Visual Studio Code introduces floating editor windows

Visual Studio Code 1.84 allows you to move editors or editor groups out of the main window into their own windows.

Credit: Pedro Figueras

Microsoft has released Visual Studio Code 1.85, aka the November 2023 edition of the company’s signature open source code editor. This latest update to Visual Studio Code features floating editor windows and the ability to visualize JavaScript heap snapshots.

Introduced 7 December, Visual Studio Code 1.85 can be downloaded for Windows, Linux, or Mac.

With the new release, developers can move editors out of the main window into their own lightweight windows. Changes to an editor in one window will immediately apply to all other editor windows. To create a floating editor window, users can drag an editor out of the current window and drop it into an empty space on the desktop. New commands also are available to move or copy editors or editor groups into their own windows.

V8 heap snapshots saved as .heapsnapshot now can be visualized in Visual Studio Code, both in a traditional tabular view and in a graphical representation of the retainers of a given memory object. Heap snapshots can be captured via the Take Performance Profile command while debugging JavaScript code, and they can be captured via the Memory tab in browser DevTools.

Visual Studio Code 1.85 follows Visual Studio Code 1.84, which arrived 1 November and featured audio cues and two subsequent point release updates, versions 1.84.1 and 1.84.2.

Other new features and improvements in Visual Studio Code 1.85:

  • To improve the keyboard experience, tooltips now are shown on keyboard focus for items with custom hovers such as Activity Bar and Status Bar items.
  • Types in JavaScript and TypeScript inlay hints now are interactive.
  • Developers now can choose which extensions to auto-update.
  • Developers also now can more conveniently navigate through Python projects’ type relationships when using the Pylance language server.
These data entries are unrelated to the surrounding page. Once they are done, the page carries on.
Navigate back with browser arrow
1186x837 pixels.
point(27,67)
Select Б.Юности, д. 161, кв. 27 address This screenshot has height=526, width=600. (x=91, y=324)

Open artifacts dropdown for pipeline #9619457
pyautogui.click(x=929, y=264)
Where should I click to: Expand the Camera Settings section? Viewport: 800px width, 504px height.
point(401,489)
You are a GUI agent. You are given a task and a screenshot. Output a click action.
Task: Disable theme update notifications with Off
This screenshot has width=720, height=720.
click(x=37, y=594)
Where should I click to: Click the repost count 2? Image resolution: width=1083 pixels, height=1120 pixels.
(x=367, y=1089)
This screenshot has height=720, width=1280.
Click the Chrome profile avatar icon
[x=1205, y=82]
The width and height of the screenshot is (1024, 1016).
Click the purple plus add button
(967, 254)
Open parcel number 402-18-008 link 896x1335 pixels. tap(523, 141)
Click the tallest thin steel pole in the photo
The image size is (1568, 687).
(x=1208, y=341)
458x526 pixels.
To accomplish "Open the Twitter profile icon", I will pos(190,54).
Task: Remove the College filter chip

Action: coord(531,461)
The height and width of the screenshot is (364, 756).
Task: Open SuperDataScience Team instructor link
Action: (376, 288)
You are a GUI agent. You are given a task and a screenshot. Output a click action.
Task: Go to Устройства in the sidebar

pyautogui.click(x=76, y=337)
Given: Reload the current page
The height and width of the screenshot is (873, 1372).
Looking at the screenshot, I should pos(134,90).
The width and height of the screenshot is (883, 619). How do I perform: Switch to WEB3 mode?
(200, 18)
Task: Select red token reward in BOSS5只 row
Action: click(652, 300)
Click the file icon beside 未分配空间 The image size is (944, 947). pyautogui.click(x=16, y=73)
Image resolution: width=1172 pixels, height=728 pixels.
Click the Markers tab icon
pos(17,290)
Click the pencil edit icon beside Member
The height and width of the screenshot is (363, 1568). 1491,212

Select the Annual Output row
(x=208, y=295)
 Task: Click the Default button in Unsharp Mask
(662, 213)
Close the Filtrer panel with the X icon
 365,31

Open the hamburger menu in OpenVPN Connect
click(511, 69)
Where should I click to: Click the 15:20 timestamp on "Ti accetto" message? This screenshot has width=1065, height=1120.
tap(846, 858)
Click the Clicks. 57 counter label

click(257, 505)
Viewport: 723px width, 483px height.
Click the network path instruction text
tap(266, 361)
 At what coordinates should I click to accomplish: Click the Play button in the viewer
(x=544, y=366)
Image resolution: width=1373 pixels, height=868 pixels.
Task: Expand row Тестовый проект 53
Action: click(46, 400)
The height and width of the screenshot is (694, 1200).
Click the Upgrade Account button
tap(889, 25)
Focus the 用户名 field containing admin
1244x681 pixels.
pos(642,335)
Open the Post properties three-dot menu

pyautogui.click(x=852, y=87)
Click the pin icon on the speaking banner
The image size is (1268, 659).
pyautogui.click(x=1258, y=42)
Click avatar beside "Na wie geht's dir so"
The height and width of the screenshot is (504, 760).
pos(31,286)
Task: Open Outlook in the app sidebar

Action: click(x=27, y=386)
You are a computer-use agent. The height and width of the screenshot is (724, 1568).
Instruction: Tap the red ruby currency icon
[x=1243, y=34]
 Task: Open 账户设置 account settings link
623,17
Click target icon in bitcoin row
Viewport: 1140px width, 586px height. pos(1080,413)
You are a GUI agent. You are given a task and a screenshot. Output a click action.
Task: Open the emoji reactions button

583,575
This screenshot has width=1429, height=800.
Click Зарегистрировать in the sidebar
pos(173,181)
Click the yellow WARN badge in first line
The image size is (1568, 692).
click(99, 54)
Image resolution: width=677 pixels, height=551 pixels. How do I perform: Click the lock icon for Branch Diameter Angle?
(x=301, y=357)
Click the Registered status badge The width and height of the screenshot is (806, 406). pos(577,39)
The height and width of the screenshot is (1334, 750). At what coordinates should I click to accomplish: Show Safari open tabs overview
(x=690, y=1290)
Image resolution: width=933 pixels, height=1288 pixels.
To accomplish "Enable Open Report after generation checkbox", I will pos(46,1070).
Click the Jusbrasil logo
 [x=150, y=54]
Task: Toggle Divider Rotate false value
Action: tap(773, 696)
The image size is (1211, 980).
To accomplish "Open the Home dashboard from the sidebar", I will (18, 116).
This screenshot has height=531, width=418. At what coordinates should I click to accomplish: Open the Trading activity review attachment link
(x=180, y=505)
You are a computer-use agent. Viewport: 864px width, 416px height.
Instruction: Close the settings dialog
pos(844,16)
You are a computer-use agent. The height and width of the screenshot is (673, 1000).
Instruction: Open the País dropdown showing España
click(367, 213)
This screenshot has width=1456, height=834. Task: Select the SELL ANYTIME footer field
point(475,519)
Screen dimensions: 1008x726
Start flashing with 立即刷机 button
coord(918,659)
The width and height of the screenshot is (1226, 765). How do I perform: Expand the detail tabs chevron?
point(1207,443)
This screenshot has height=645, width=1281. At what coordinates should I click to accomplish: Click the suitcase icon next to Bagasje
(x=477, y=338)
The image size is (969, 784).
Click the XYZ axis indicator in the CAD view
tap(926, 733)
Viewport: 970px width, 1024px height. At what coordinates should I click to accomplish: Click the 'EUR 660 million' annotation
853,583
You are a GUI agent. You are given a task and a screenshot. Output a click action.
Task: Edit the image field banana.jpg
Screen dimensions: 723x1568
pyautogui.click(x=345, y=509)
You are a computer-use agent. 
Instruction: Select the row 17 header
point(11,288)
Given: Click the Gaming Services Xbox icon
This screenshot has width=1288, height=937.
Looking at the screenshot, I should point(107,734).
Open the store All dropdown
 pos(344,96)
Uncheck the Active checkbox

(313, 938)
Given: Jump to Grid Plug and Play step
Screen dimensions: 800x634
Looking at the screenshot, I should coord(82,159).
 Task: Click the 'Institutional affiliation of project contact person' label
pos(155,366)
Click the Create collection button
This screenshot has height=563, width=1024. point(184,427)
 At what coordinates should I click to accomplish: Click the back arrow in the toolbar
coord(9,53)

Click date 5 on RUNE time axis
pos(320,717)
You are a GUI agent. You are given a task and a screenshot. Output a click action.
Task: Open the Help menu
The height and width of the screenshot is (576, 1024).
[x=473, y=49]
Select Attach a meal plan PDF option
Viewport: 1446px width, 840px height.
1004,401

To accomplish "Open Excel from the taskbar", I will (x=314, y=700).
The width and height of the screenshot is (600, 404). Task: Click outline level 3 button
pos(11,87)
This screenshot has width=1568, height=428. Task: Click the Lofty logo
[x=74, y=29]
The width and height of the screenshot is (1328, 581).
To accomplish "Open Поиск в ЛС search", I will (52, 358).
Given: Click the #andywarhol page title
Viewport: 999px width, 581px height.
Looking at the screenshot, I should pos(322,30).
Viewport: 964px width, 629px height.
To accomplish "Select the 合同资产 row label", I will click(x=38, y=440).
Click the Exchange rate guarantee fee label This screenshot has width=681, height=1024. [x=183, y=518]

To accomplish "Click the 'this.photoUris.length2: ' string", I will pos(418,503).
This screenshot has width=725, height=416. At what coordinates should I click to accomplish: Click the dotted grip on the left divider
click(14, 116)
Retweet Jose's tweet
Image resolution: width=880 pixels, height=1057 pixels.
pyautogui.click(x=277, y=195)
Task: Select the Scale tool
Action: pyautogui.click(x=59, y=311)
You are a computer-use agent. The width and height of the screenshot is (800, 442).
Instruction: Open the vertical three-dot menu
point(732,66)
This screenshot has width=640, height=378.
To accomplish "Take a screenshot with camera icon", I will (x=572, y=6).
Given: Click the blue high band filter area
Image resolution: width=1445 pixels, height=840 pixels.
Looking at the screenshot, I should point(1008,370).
This can be helpful when using large codebases with complex type relationships.
  • An Incoming/Outgoing section has been introduced in the Source Control section to display incoming and outgoing changes for the current branch compared to its remote.
  • For the GitHub Copilot AI developer tool, the inline chat prompt history now is persisted across VS Code sessions.
  • Building on the success of the Sticky Scroll in the editor, this capability has been been extended to all tree views, enabling users to more easily navigate project trees. This feature is in preview. Also in preview is a mult-diff editor, for viewing changes in multiple files in one scrollable view.